▸ GIVEN PASSAGE
☆ ☆ ☆ ☆ ☆
For the uninitiated, a Common Table Expression (or CTE) is a T-SQL construct that (amongst other things) enables you to execute recursive queries. They are very handy when dealing with hierarchical datasets, but aren’t the most efficient queries you can execute. Some time after the initial creation of the view, we’d realised that it would be useful to have the data it contained as part of our entity so we added a mapping into our NHibernate configuration. This meant that accessing that data would cause NHibernate to go off and execute a SELECT statement which included a join from the main entity table to the view. This query took in the region of 400ms.

We have two main types of page on the site landing pages and search/browse pages. The landing pages were causing this query to be executed 13 times and the browse pages were causing it to be executed 20 times, so it’s no wonder that performance had dropped. Whilst the view was never intended for use in this way, the requirement to have the data as part of our entity was still valid.
☆ ☆ ☆ ☆ ☆
Data entries
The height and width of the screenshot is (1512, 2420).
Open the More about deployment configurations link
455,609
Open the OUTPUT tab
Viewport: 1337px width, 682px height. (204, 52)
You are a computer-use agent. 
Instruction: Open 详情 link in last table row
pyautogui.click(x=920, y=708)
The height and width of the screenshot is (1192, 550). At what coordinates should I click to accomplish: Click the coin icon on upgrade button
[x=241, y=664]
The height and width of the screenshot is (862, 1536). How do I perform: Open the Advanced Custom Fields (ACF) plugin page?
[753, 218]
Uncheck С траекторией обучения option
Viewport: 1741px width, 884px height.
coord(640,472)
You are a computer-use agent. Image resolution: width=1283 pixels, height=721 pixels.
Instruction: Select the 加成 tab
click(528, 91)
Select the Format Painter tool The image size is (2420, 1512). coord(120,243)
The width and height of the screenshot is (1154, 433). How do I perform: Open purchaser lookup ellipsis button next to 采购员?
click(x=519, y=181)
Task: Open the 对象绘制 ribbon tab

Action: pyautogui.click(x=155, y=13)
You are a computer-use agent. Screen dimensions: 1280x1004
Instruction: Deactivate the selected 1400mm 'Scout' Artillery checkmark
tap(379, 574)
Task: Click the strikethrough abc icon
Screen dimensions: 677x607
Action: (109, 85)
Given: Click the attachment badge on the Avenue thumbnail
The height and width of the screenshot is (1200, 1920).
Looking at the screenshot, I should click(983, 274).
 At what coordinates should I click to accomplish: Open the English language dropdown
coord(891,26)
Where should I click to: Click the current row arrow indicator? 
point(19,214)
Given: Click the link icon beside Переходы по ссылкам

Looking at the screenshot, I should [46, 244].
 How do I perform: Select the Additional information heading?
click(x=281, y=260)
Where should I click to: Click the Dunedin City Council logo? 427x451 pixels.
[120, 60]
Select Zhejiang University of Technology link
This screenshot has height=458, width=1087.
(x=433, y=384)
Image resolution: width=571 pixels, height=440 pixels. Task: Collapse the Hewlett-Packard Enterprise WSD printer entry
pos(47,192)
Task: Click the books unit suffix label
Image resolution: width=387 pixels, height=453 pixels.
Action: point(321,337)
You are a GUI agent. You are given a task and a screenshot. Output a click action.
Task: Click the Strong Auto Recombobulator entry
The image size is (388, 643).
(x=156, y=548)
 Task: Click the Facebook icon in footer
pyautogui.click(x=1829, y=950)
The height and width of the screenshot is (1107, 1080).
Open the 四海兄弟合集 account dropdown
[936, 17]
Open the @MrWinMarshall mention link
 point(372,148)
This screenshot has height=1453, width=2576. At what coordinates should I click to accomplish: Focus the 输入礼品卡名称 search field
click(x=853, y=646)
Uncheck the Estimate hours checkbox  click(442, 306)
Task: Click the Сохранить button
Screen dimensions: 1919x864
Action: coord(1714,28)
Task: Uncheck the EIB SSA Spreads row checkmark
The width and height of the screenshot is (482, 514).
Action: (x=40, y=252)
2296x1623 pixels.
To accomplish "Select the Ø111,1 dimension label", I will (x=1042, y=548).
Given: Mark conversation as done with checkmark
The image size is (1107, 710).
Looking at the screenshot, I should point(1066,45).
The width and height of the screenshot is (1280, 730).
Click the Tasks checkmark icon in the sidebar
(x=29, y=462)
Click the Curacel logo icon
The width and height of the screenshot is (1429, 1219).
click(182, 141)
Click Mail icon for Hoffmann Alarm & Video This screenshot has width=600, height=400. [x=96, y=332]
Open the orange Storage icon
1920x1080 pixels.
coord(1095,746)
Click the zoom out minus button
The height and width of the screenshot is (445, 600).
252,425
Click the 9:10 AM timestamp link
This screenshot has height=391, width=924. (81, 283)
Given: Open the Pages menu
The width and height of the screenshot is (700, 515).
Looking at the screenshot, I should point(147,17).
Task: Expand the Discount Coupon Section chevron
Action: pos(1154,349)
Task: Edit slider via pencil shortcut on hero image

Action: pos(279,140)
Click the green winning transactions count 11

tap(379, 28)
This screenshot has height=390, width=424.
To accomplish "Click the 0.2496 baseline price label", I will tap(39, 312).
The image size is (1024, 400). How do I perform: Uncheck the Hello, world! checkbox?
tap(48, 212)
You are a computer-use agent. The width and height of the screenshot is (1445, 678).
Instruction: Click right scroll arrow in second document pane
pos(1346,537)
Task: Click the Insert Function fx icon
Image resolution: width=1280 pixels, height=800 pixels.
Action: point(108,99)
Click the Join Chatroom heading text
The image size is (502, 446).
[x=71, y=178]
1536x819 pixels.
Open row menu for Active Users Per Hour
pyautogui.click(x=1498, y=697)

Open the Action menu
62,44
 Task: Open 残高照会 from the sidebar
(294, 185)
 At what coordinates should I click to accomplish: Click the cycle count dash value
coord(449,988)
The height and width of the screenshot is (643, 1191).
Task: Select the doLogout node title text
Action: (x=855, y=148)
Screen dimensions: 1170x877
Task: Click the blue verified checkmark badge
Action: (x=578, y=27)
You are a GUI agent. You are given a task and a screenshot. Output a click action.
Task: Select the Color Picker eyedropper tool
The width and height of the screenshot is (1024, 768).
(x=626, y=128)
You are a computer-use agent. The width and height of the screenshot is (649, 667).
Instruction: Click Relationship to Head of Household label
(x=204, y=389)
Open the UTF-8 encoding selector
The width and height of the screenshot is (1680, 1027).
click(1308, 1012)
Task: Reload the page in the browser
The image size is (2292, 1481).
☆ ☆ ☆ ☆ ☆
▸ DO THIS
Please continue the passage about the slow CTE view query from where it stops.

▸ TASK RESULT
The simple solution to the problem was essentially to materialize the view. SQL Server can do this by turning the view into an indexed view – adding a unique clustered index to it does this. However, this approach isn’t applicable when the SELECT statement for the view uses a CTE, so we went with a more basic approach – since our product catalogue is actually managed in the back office and populated via ETL, we replaced the view with a table (complete with all the appropriate indexes) and tweaked the ETL to populate this table at the same time as all the rest.

For the pages in question, load time dropped from around 8 seconds to under 2, at which point we all got quite excited. However, this wasn’t solely to do with the materialisation of the view, as the investigation also showed up that…

2. Everything was being lazy loaded

By default, NHibernate uses lazy loading across the board. Depending on your object model and how it is used, this can lead to massive inefficiences. The classic example is the "SELECT N+1” anti-pattern, in which you retrieve an entity from a repository then iterate over a collection on that entity. If you’ve left NHibernate lazy loading the values, then this results in a SELECT statement being issued for every iteration of the loop. Have a look at this page on the NHibernate Profiler site for more information.

Howard spent some time using the NHibernate profiler to better understand what our app was doing, and made a number of tweaks to our mapping configuration to apply eager loading where it made sense. This provided another significant improvement, dramatically reducing the number of database calls made by the application.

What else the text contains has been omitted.